**Task objective:**
Arrange everything from the line containing "Click the green zoom window button" down to the end of the rows below as a JSON list of strings, one string per line, with blank lines left out. Leave the pictures out of your answer.

[Interface element records]
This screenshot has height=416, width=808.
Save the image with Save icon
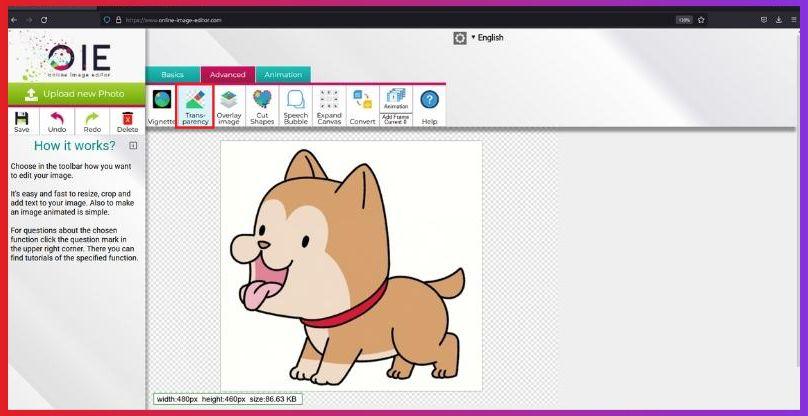coord(21,122)
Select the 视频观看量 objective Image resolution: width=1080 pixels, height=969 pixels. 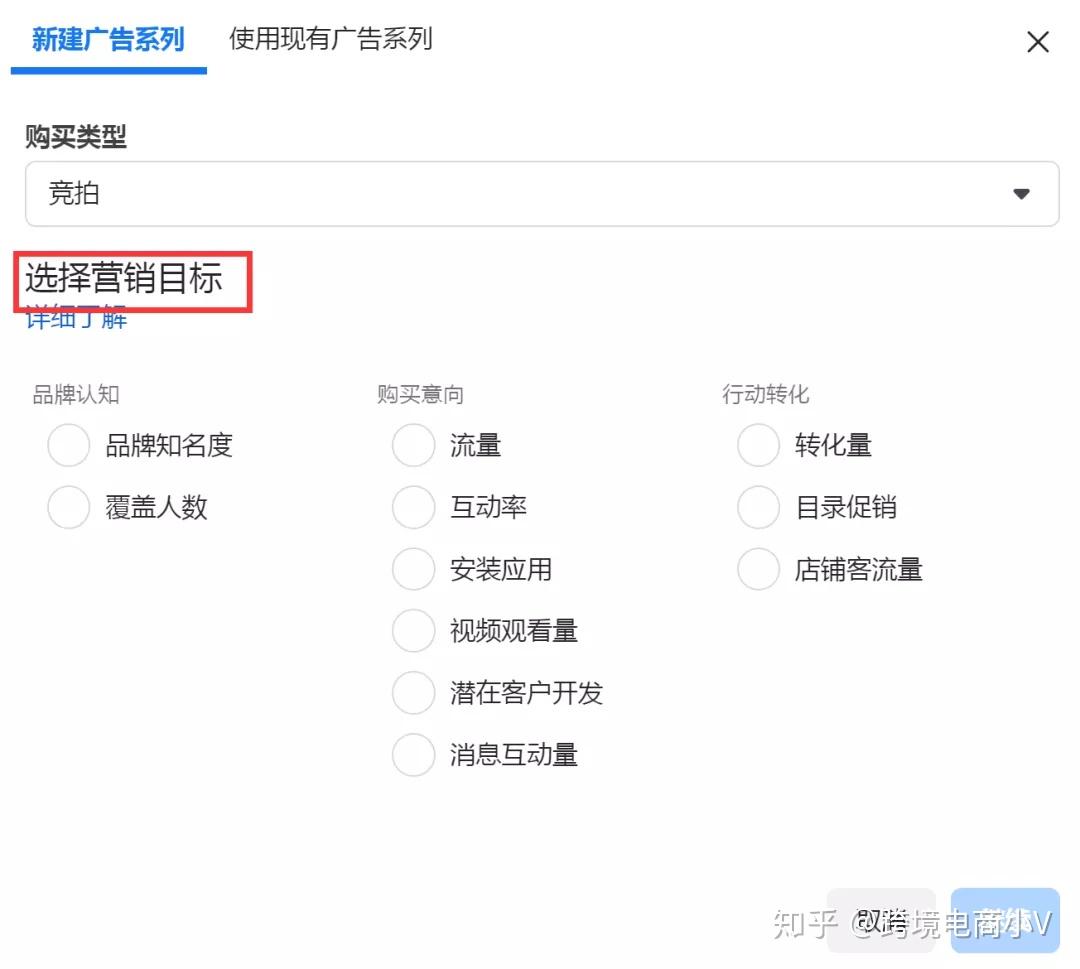click(413, 631)
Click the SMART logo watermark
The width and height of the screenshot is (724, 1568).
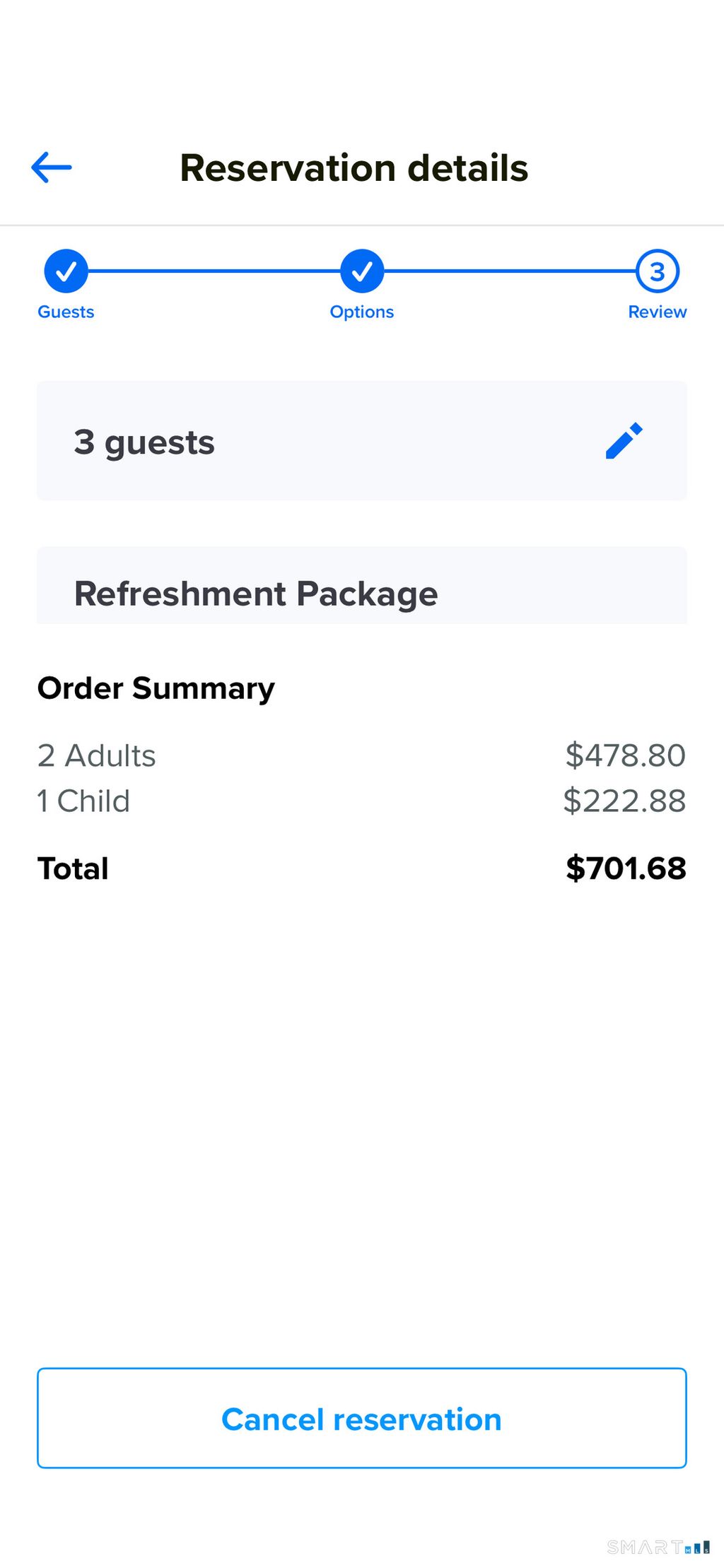pos(658,1547)
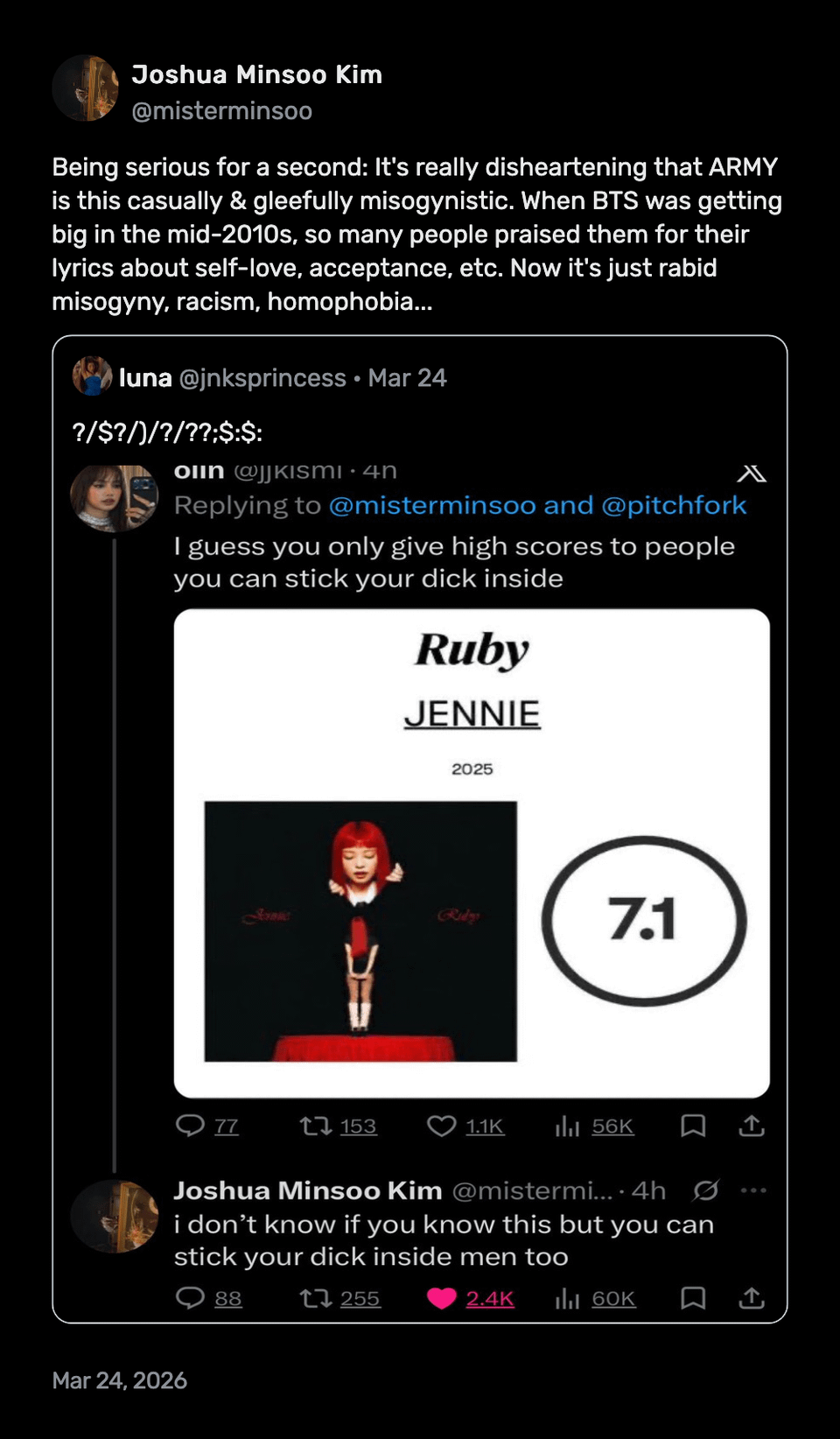The width and height of the screenshot is (840, 1439).
Task: Retweet the post with 255 retweets
Action: pos(312,1298)
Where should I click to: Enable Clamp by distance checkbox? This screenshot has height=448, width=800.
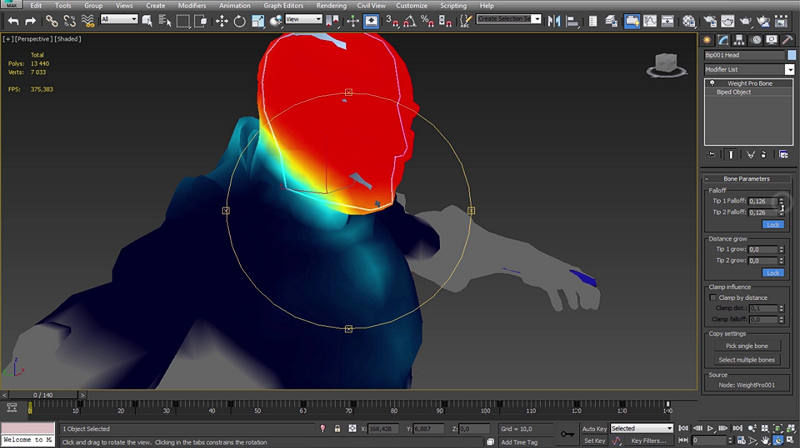713,297
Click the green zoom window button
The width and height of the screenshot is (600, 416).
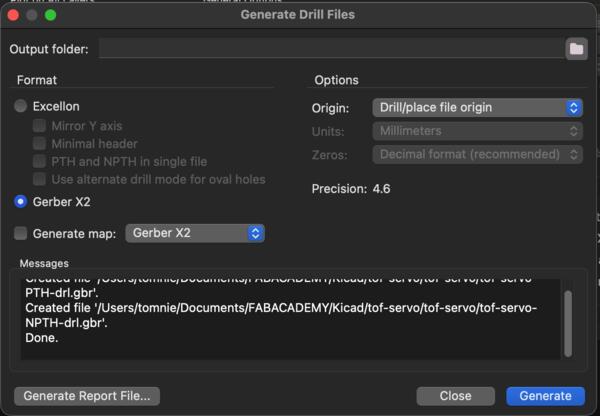[x=51, y=15]
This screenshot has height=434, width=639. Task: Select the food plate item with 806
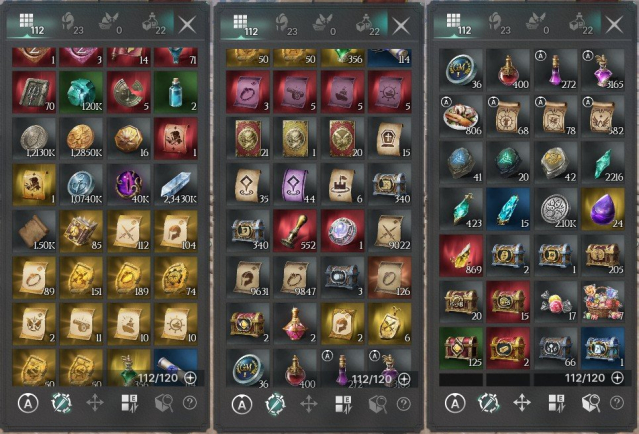click(461, 116)
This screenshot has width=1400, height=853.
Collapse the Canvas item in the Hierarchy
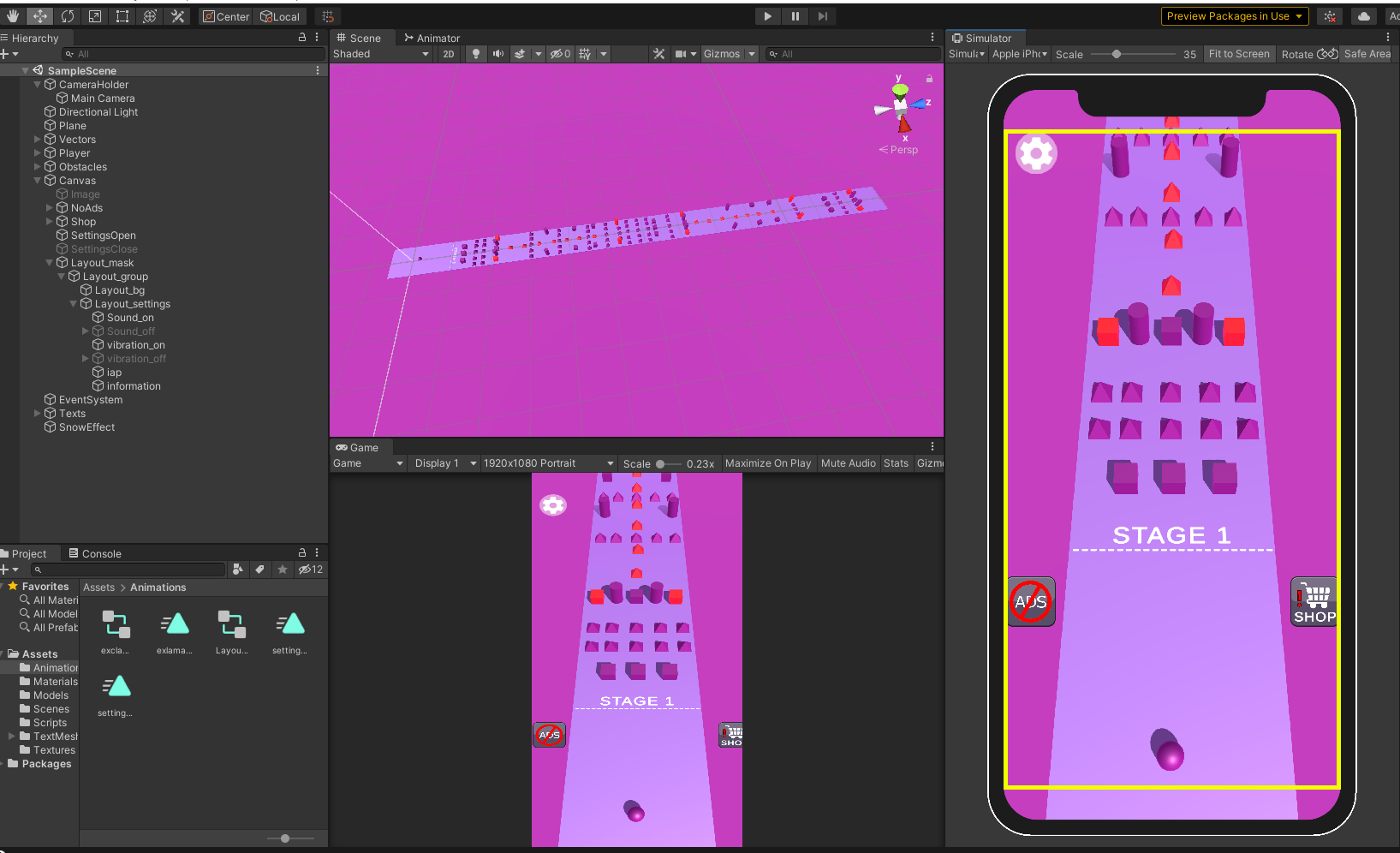(37, 180)
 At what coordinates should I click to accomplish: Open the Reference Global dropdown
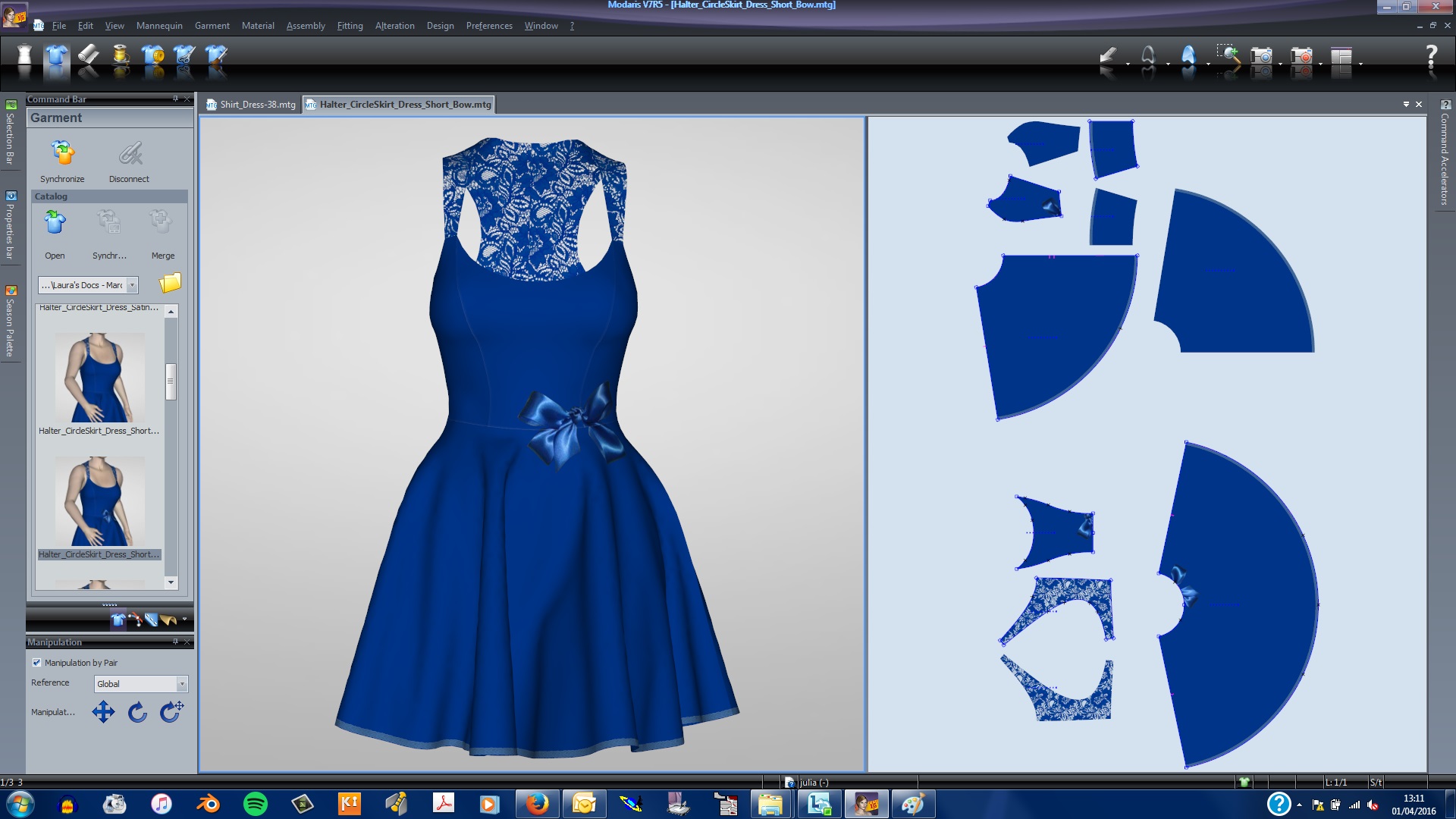coord(181,684)
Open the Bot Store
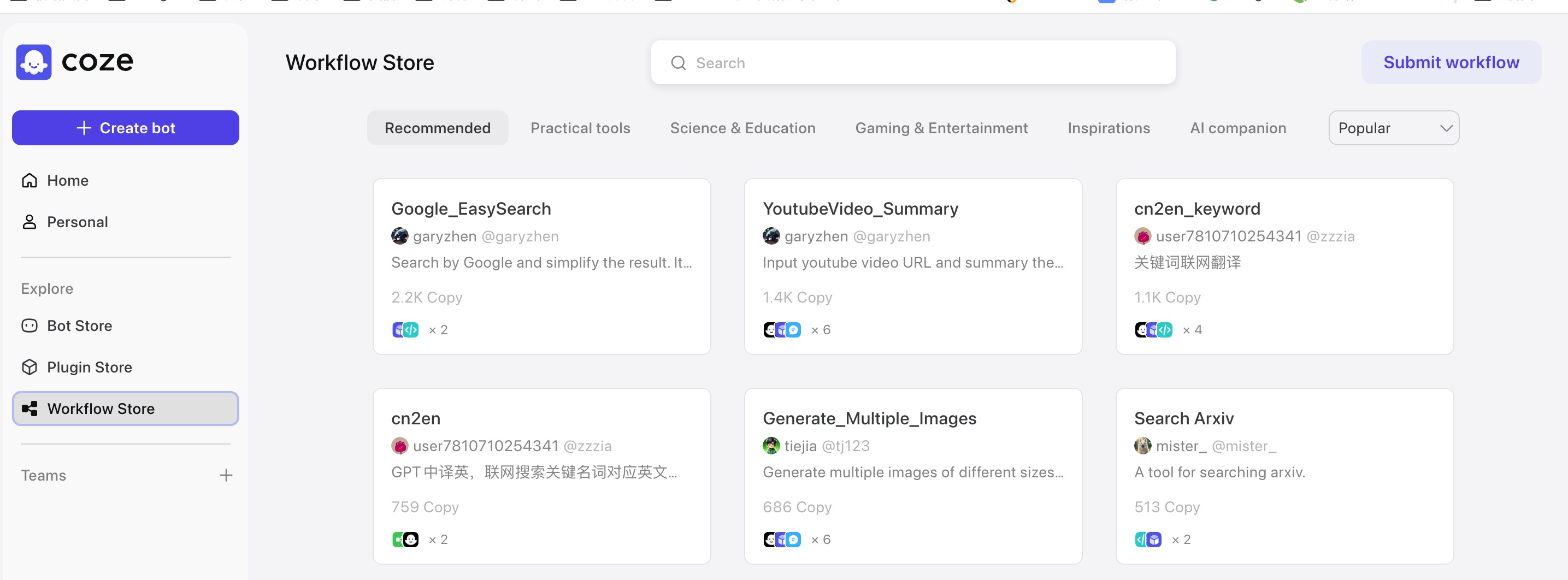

**Result for this task:**
[
  "Click the green zoom window button",
  "The width and height of the screenshot is (600, 416).",
  "[x=51, y=15]",
  "This screenshot has height=434, width=639. Task: Select the food plate item with 806",
  "click(461, 116)",
  "This screenshot has width=1400, height=853.",
  "Collapse the Canvas item in the Hierarchy",
  "(37, 180)",
  " At what coordinates should I click to accomplish: Open the Reference Global dropdown",
  "coord(181,684)",
  "Open the Bot Store"
]